Fickleness, yet Discipline

August's TotJO reflection is "fickleness, yet discipline." Let's start with the Oxford Language dictionary.

"Fickle, adjective, changing frequently, especially as regards one's loyalties, interests, or affection; from the Old English 'ficol' meaning deceitful."

Hoo boy. I'm autistic so I can develop intense and consuming special interests. I also have ADHD so those interests can shift daily or even hourly at times. I think this happens for everyone to some degree though. Something will capture our interest and we just can't get enough until we become over-saturated, whether it be eating a specific meal every day for a few weeks and then suddenly being sick of it, bingeing a show until one day you just don't really care any more, or intensely researching a topic only to experience a sudden drop off of curiosity. In some situations, fickleness probably doesn't really matter. If you're watching television just to unwind, who cares if you watch two-thirds of a series and then abandon it to begin another series? On the other hand, sometimes fickleness can be deceitful, as its entymology suggests. It may feel better in the moment but if you're working on a project, get bored and jump to another project, abandon that one to start a third and fourth only to return to the first for a while... well, not much is going to get done. If you begin to build a personal meditation practice but drop it in favor of more screen time whenever it becomes a challenge to find time or motivation, your lack of discipline deprives you of the important benefits of meditation.

"Discipline, noun, the practice of training people to obey rules or a code of behavior, using punishment to correct disobedience; from the Latin 'disciplina' meaning, instruction or knowledge."

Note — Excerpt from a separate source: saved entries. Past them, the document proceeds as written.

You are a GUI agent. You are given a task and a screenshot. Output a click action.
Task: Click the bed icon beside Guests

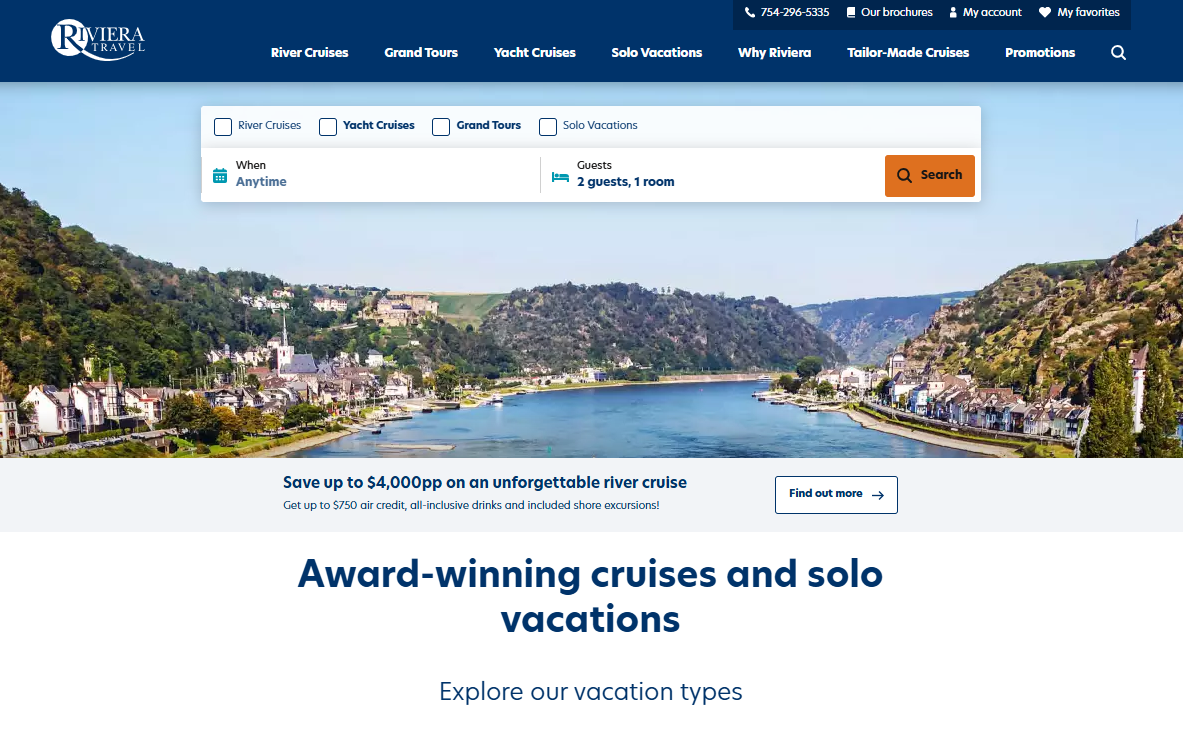coord(560,177)
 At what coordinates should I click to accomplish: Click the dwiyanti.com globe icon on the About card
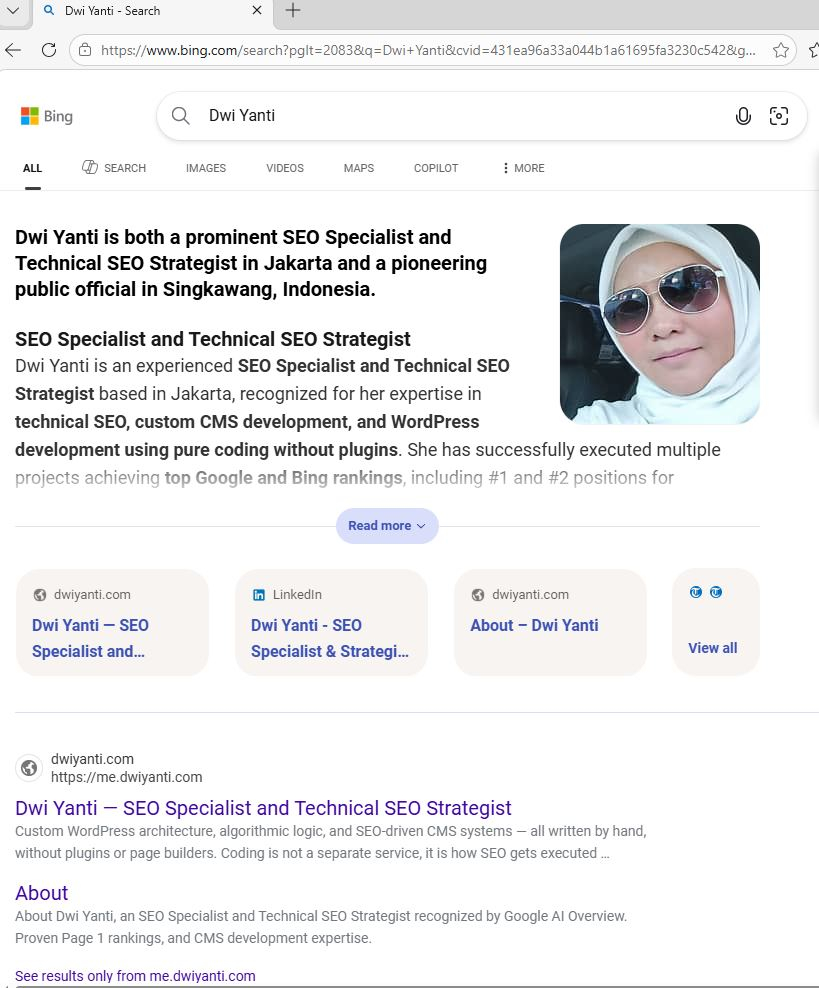[478, 594]
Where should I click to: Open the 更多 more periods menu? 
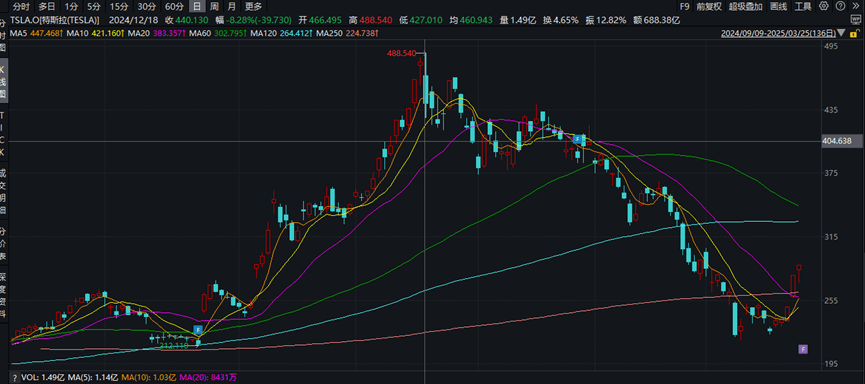253,7
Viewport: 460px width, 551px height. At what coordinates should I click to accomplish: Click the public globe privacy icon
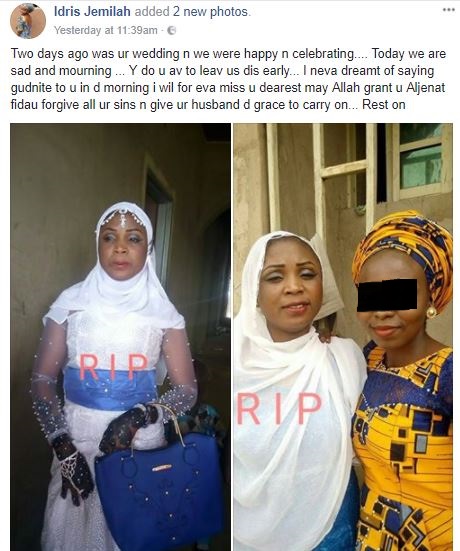pyautogui.click(x=171, y=31)
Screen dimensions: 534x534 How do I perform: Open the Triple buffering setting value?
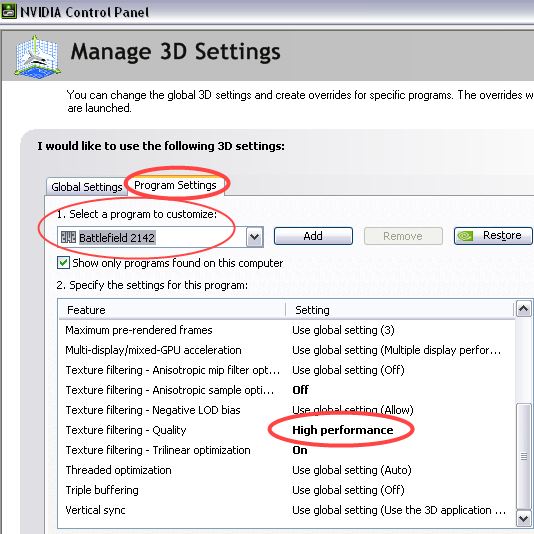[x=348, y=490]
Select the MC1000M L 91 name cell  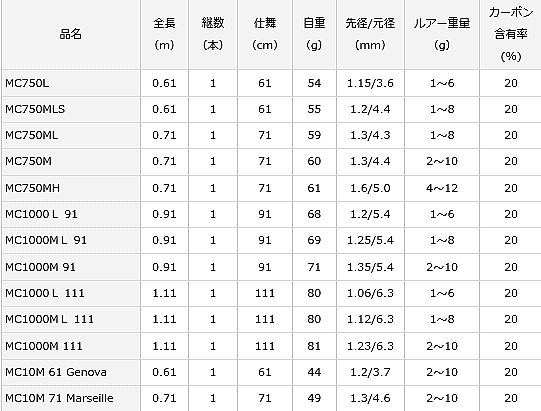click(x=71, y=241)
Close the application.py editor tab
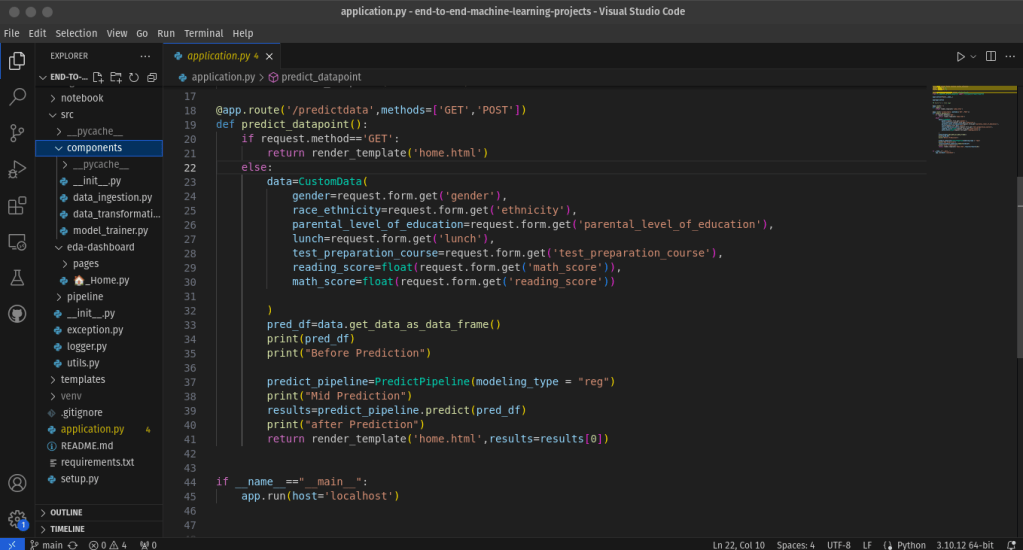Screen dimensions: 1023x550 click(270, 57)
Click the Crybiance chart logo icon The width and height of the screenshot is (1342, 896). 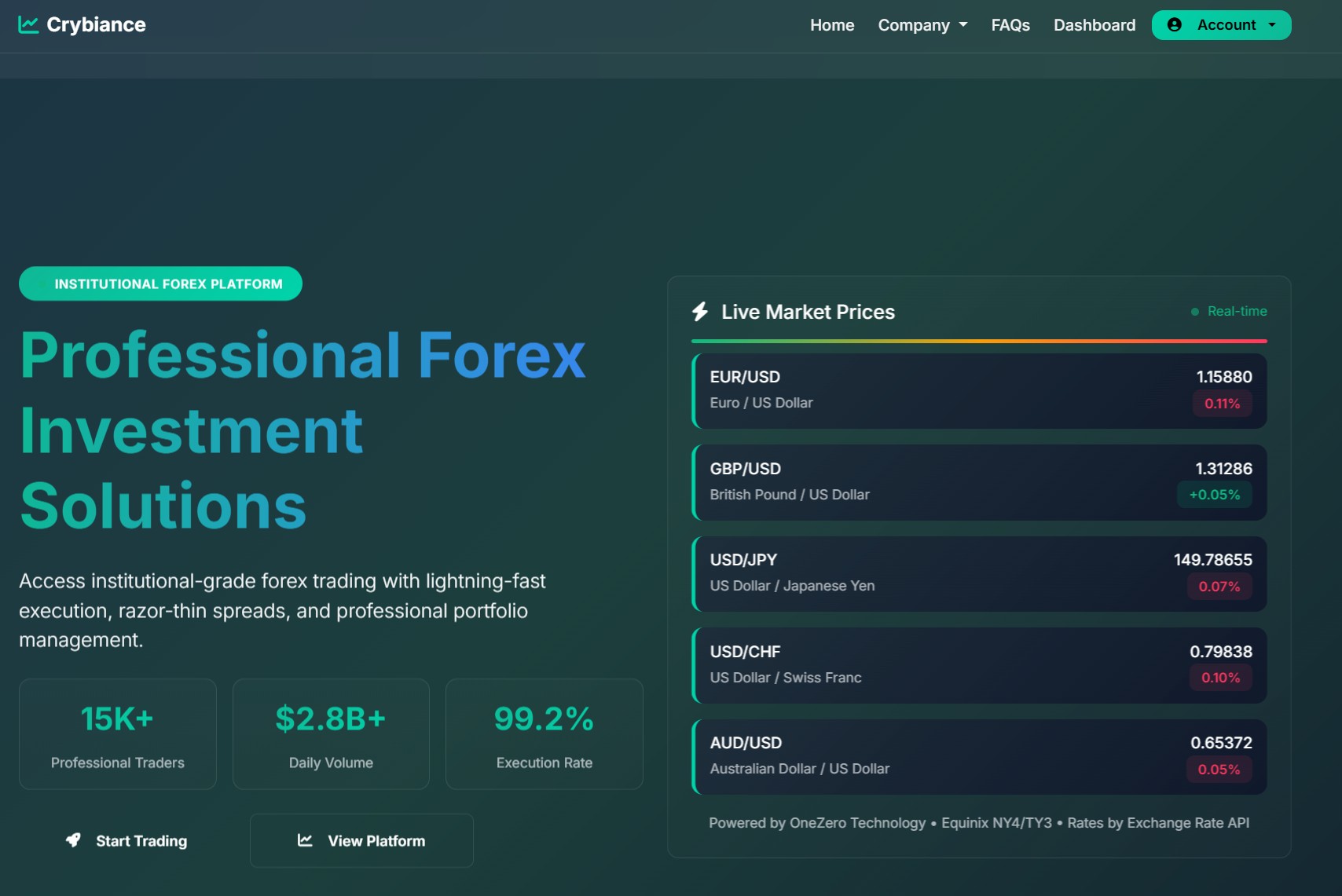tap(28, 25)
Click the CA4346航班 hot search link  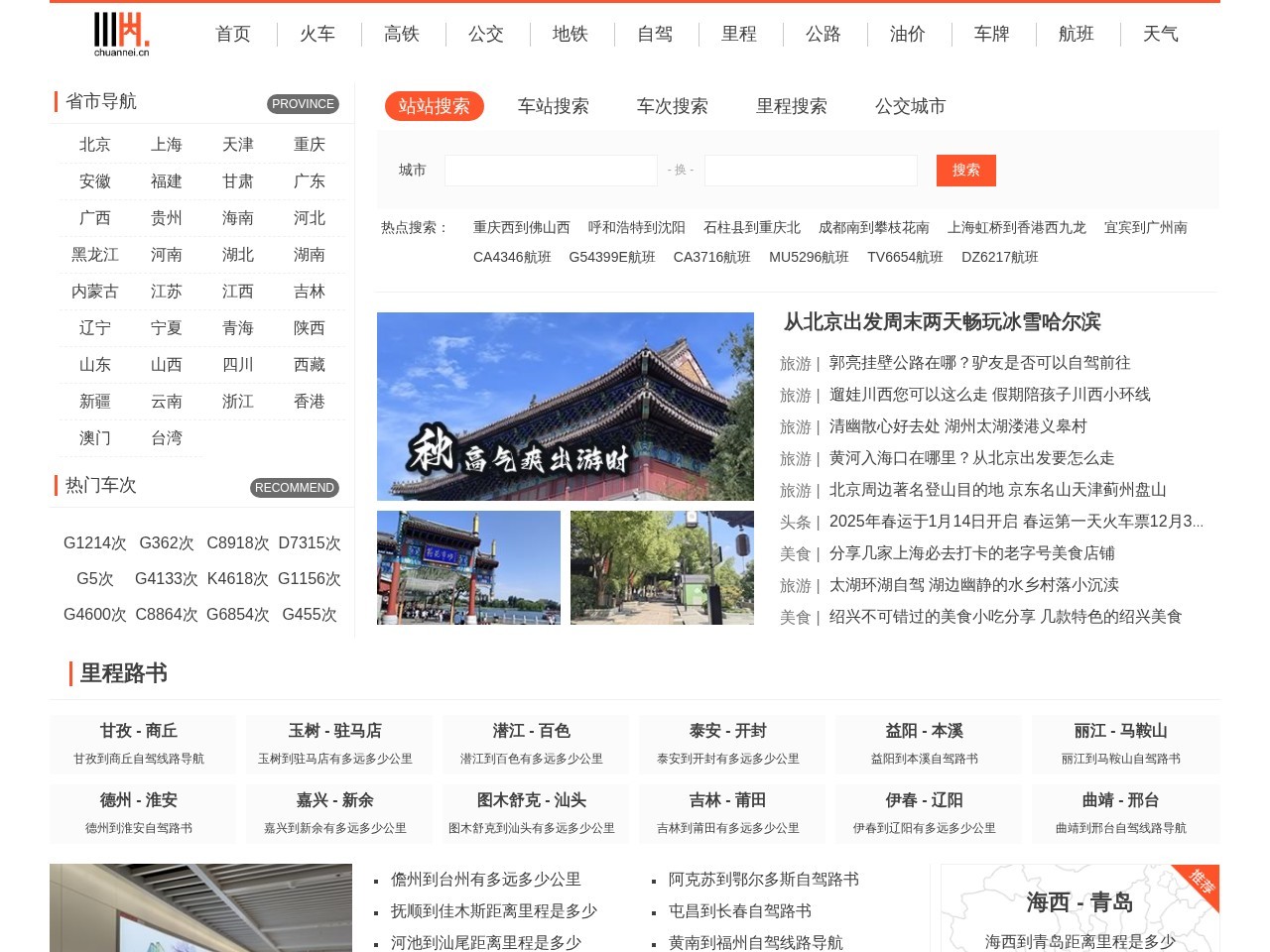click(x=512, y=257)
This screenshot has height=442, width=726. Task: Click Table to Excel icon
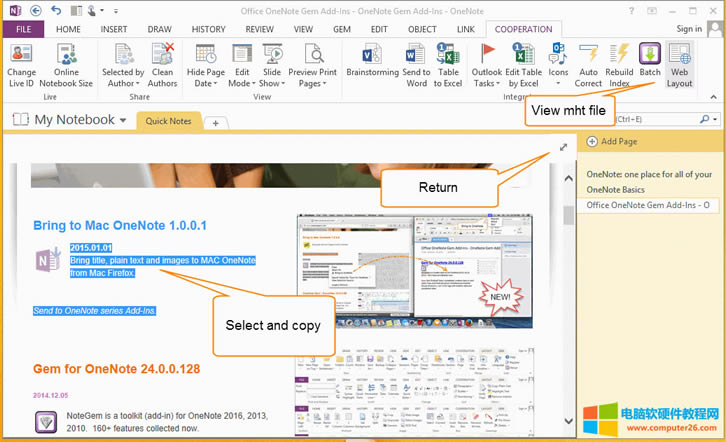point(447,57)
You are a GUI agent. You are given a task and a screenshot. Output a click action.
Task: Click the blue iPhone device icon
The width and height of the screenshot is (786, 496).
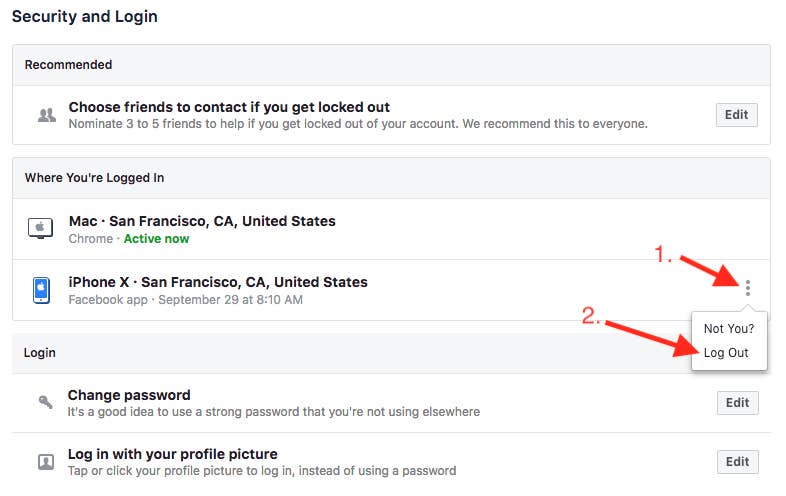[41, 290]
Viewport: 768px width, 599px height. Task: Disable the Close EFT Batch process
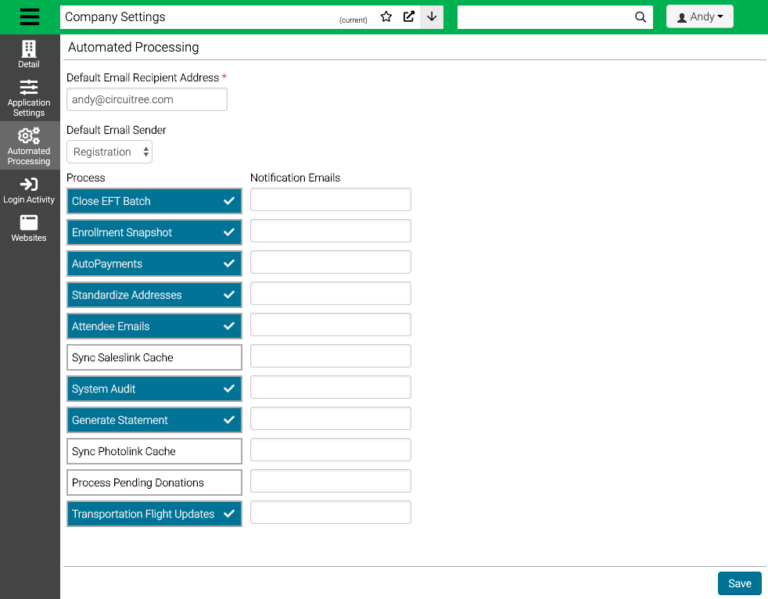pyautogui.click(x=154, y=201)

Parts of the current definition, the ones about training people to obey rules and using punishment to correct behavior, don't really fit with my understanding of this month's reflection. Or maybe it's just the wording that doesn't resonate with me. I see discipline in this case as more internal and self driven than "training people to obey rules" sounds. Learning to follow a code behavior that one has chosen for oneself seems more in Jedi ideals to me. I think internal discipline, rather than discipline applied from the outside, is what matters in this discussion. Sometimes finding and maintaining discipline is difficult. For me, what helps is to remember the "why" of something. Rather than telling myself, "I need to meditate now" I say, "I am going to meditate now so that I can be a more peaceful and less anxious person" or "I am going to take this opportunity to meditate as a part of learning to act rather than react in emotional situations." I might find the discipline to stick to a difficult lesson by telling myself "I am choosing to continue with this work because I value the insight and broader knowledge base I will gain" rather than "I have to finish this lesson."

Whenever fickleness strikes, it behooves us to consider whether it is a case in which shifting focus really matters. If it does, gentle and sustainable discipline may be found in reminding ourselves of the reasons behind the things we do rather than trying to brute-force apply will power. Our actions should be designed to bring us more into alignment with the Force, and reminding ourselves of that motivation can cultivate not just discipline but enthusiasm.